Engineers have warned that the problem could be far wider, with hospitals, prisons, courts and offices potentially at risk due to the use of Raac up to the mid-1990s.
Raac is thought to be present in at least 34 hospitals across England, with the Government having pledged to replace seven of the worst affected by 2030.
What is RAAC?
Reinforced Autoclaved Aerated Concrete (RAAC) is a lightweight form of concrete.
The way that RAAC is created makes it weaker than the normal building material.
There is no coarse aggregate - for example gravel and crushed stones - in RAAC, this is what gives concrete its strength.
Instead fine aggregate - such as sand and stone particles - is combined with chemicals to create gas bubbles, and heat to cure the compound.
This makes it relatively weak.
In some schools roofs are constructed using RAAC planks, which are long slim blocks of the material.

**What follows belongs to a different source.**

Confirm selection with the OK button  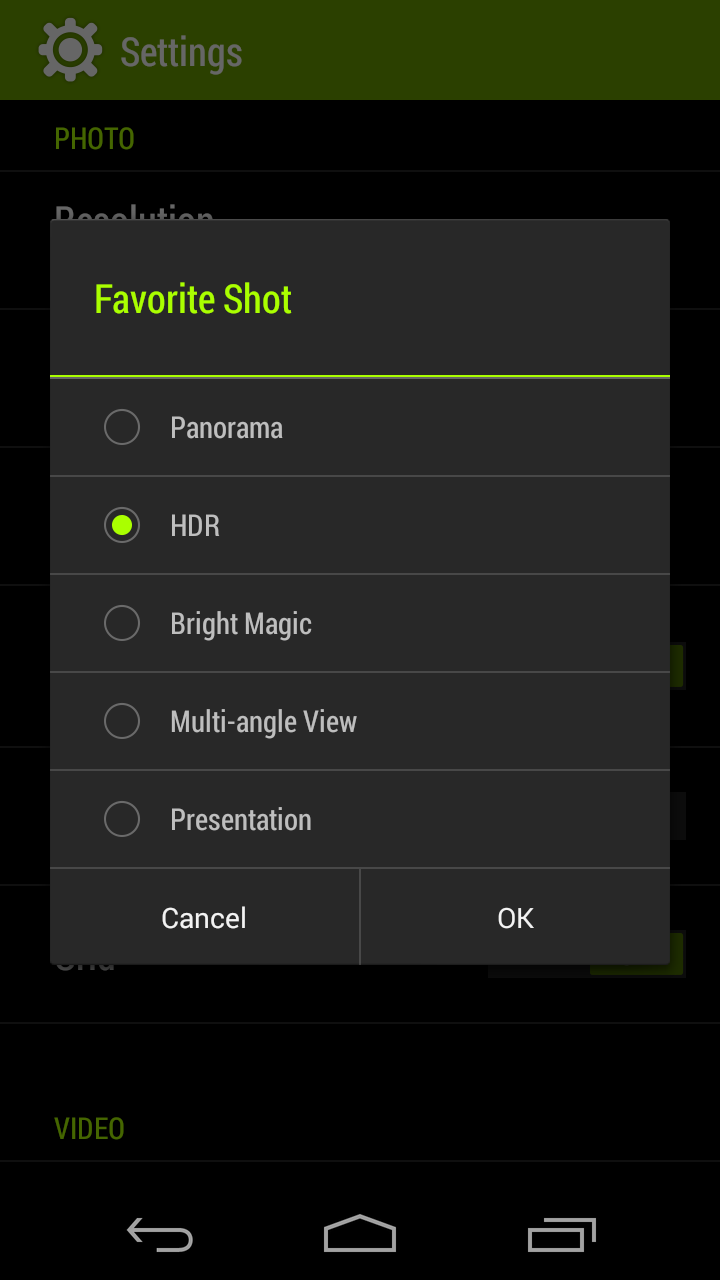pos(515,918)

What will happen to schools?
As the impact of RAAC is varied, not every school will be impacted in the same way.
In some cases schools could be temporarily closed or one part of the school will shut, such as a single classroom.
In most cases, children will be able to continue attending school as normal.
Schools and other education settings will let parents know directly if there is any change to the start of term.
Most schools will be unaffected, and children should attend school as normal in September, unless.